En 1980 ou 1981, j’avais 7-8 ans, mes parents m’autorisèrent un soir à regarder, sur le téléviseur familial en noir et blanc, ce film de François Truffaut. Ce devait être un mardi soir, je n’avais pas école le lendemain, sans quoi je n’aurais probablement pas pu veiller au-delà de huit heures et demi du soir. J’ai un souvenir très précis de ce film, qui m’a profondément marqué, pour plusieurs raisons. La première est qu’il montrait des enfants, notamment dans leur école, qui ressemblait beaucoup à la mienne : instituteurs, institutrices et surveillant en blouses, directeur en cravate, pupitres en bois avec un plateau qui se relevait grâce à un système de charnières et les bancs attachés à l’ensemble, cartes géographiques au mur, préau, jeux comme j’en avais avec mes camarades de l’école primaire de Marmande, où nous habitions à l’époque. Les vêtements m’avaient marqué aussi car je portais les mêmes : jeans ajustés mais encore pattes d’éléphant, chemises à carreaux, polos très colorés, et les cartables en cuir qui nous bouffaient le dos, dont les lanières – en cuir elles aussi – nous sciaient littéralement les épaules. Rien n’était plus classe que de jeter ce cartable sous un marronnier ou tilleul de la cour en arrivant, pour foncer jouer avec les copains.

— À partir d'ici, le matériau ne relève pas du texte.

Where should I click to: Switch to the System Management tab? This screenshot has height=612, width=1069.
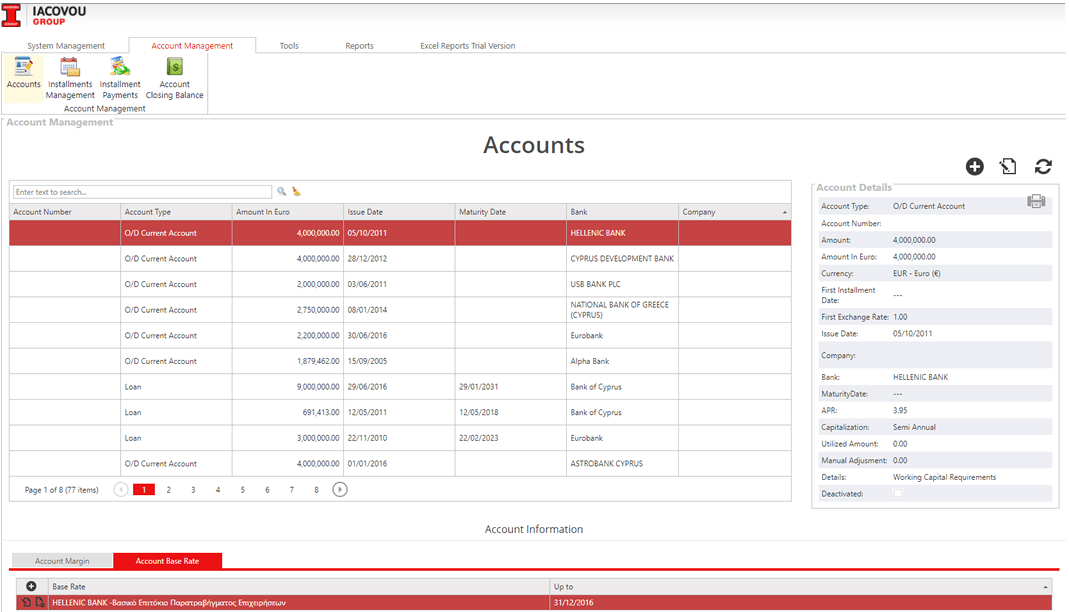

La deuxième chose qui m’avait marqué, c’était le personnage de Julien Leclou, joué par Philippe Goldmann. Son personnage est très intriguant : il arrive en cours d’année à l’école, semble sauvage, porte des pantalons sales troués aux genoux, et un polo à manches longues style rugby rayé bleu et blanc, pas très propre non plus. Il a des cheveux longs, raides et noirs de geai. Moi qui était plutôt rouquin et presque frisé, j’enviais ses cheveux, j’aurais voulu les mêmes… Julien semble être livré à lui-même après la classe, entre dans une maison qui tient davantage de la cabane ou de l’atelier que de l’habitation confortable. Il y accède par une échelle, qu’il va chercher sous un appentis. On ne voit jamais ses parents, tout juste entend-on parfois une voix de femme rouspéter après lui ; une autre fois on le voit sortir d’une épicerie avec deux filets remplis de bouteilles de vin. On comprend assez vite que ce garçon n’est pas comme les autres, un « cas social » comme dira le directeur à Mlle Chantal Petit, l’institutrice qui va l’accepter dans sa classe, ou il passe beaucoup de temps à dormir sur ses bras croisés. Souvent mis dehors parce qu’il n’a pas son livre ou n’a pas appris sa leçon, il fait les poches des blousons de ses petits camarades dans le couloir.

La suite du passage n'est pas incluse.